You can’t separate your health from your environment, and so place obviously impacts health and longevity. The authors point out that air pollution and erratic temperature swings impact mortality rates, especially in the elderly. Pollution, they point out, has also negatively affected infant mortality rates.

Beyond this study, we have reams of data on climate change’s effects on health outcomes, and that economic inequality plays an important role in place. For example, one East Harlem street was measured 31 degrees hotter than Central Park West, which is located less than two miles away. The financial and racial factors between these neighborhoods has not escaped notice:

African Americans in the city are twice as likely to die from heat exposure as white New Yorkers, according to the city’s health department.

Public policy

Cutting across the previous four mechanisms (and so much more), public policy can affect life expectancy in numerous ways. Citing one long-term study that examined 135 different policies across the nation,

The authors find that more liberal policies tend to be associated with improved life expectancy for both men and women and that this relationship is particularly strong for the regulation of private labor, immigration, civil rights, and the environment.

These policies include guardrails around drinking and smoking (such as increased tobacco prices and alcohol taxes), access to social safety nets, and environmental protections.

And so the authors speculate that policies that help people relocate to welfare-improving regions could also positively impact public health overall. Since you can’t separate policy from environment, such moves could help offset the current economic disparities that lead to poorer health and longevity outcomes.

The authors also note the profound impact of family and friends in choosing where to live. Any programs that emerge would need to consider the broader ecosystem that people live within, which is not limited to career opportunities and environmental pollutants.

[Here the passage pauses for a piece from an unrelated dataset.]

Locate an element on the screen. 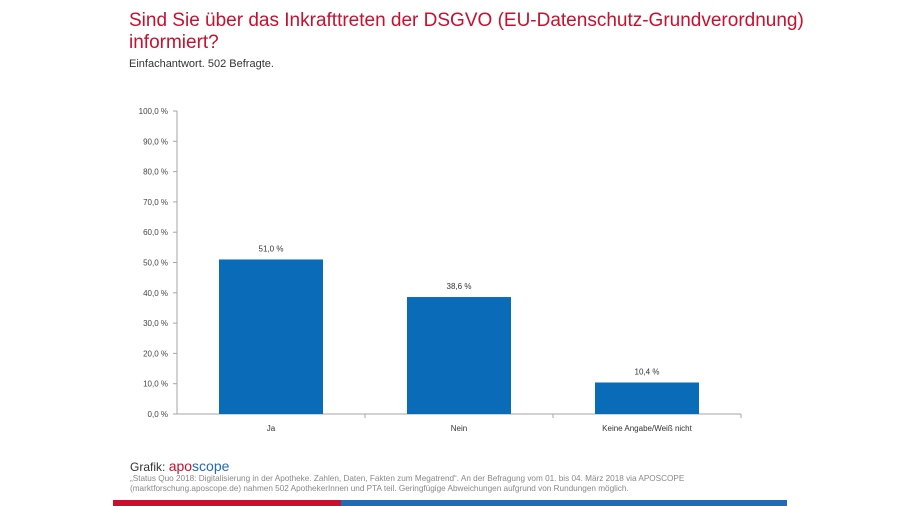 The height and width of the screenshot is (506, 900). grafik-label: Grafik: is located at coordinates (148, 467).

They would also have to consider familial and social ties.

Of course, no one should have to move in order to experience many of the socioeconomic benefits listed above. We just need to rethink public policy and how money flows through different places. As the authors conclude,

Additionally, given scarce social resources, it is worth considering whether policies that target some other existing inequality (perhaps in wealth or income) would be superior to policies that target life expectancy more directly. Indeed, it may be that targeting income or wealth inequality would reduce inequalities not only in life expectancy but also in other non-health dimensions.

We need an economic system that works for everyone. The health of the world, and all of its citizens, depend on it.